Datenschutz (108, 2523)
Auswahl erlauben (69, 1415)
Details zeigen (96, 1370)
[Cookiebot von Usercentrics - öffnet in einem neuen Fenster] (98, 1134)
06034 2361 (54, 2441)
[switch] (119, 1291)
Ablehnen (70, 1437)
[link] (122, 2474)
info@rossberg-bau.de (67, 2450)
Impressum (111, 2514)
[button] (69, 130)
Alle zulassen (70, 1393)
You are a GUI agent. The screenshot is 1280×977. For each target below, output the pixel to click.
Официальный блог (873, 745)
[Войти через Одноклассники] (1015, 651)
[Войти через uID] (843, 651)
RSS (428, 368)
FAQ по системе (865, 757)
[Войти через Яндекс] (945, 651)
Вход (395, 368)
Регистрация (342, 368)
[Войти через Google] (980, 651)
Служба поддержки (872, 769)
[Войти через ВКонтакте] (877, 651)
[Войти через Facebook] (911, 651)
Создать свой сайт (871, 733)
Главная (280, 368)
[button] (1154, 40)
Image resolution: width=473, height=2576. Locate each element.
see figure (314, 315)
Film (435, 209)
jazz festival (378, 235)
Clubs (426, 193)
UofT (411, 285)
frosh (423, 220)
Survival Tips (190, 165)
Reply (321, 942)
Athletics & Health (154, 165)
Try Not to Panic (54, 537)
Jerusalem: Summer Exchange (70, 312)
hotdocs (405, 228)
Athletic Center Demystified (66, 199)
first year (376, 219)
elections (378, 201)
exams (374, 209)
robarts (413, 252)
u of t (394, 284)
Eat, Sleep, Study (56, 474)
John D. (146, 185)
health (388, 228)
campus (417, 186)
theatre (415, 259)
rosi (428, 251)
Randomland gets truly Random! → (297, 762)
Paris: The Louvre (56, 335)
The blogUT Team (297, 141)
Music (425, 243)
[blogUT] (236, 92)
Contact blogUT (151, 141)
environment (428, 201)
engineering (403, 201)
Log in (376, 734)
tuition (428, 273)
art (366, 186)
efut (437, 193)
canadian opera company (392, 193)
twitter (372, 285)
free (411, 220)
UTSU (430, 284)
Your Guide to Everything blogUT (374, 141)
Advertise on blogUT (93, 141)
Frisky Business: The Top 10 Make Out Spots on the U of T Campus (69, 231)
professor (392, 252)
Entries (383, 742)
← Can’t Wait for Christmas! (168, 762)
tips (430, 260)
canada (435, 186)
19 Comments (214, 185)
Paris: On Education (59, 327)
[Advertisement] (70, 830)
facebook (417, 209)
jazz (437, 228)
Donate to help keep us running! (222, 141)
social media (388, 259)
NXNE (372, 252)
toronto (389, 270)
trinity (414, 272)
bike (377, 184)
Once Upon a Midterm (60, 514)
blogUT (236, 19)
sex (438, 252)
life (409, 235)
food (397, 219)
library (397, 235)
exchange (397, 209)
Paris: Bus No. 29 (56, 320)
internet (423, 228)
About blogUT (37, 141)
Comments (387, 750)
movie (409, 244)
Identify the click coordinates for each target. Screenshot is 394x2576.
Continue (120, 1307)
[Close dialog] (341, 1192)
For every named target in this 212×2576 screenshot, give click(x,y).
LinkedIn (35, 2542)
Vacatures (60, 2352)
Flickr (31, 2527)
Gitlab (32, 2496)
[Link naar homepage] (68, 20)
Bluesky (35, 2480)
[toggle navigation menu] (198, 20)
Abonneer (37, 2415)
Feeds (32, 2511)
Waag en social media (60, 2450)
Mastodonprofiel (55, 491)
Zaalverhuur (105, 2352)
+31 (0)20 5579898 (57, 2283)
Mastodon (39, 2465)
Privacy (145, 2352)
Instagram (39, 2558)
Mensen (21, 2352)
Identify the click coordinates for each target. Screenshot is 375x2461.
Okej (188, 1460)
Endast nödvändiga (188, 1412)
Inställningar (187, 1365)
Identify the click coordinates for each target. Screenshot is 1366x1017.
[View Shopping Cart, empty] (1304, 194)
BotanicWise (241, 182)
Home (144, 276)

What is needed> Repeat, without change, each line of the data above from the one that contains "5579898 (57, 2283)" through the final line, counting both.

Your solution>
+31 (0)20 5579898 (57, 2283)
Mastodon (39, 2465)
Privacy (145, 2352)
Instagram (39, 2558)
Mensen (21, 2352)
Identify the click coordinates for each target. Screenshot is 375x2461.
Okej (188, 1460)
Endast nödvändiga (188, 1412)
Inställningar (187, 1365)
Identify the click coordinates for each target. Screenshot is 1366x1017.
[View Shopping Cart, empty] (1304, 194)
BotanicWise (241, 182)
Home (144, 276)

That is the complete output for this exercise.